* **What the task requires**
What lines in the material hold the string "agent"? Return every one of them.

──────── Dataset records

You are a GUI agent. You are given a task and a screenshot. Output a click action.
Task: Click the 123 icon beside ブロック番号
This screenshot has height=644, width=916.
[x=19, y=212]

────────────────
──────── Dataset records

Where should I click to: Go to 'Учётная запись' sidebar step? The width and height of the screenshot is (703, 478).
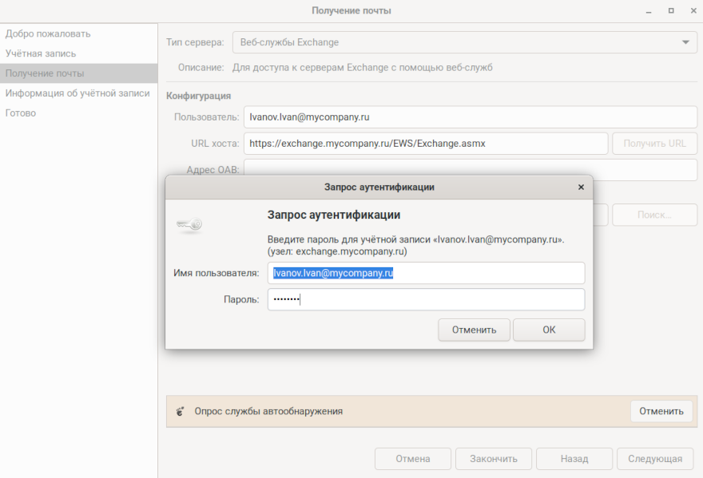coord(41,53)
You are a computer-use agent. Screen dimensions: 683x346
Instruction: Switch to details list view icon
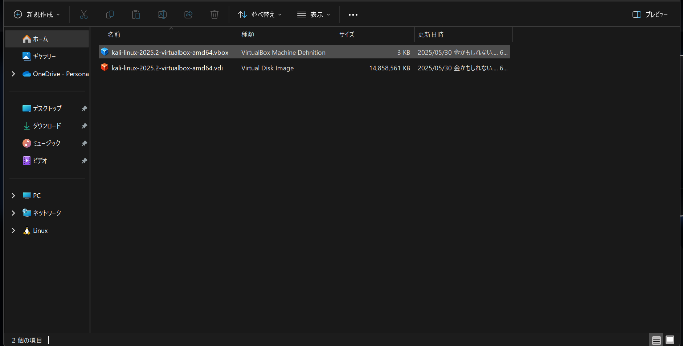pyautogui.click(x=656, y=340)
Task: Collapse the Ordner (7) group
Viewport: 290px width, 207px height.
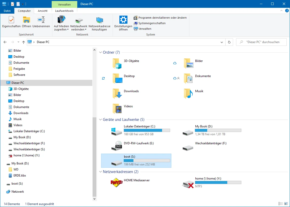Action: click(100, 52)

────────────────

* **Task result**
You are a GUI agent. You are given a task and a screenshot. Output a click action.
You are a computer-use agent. Screen dimensions: 683x346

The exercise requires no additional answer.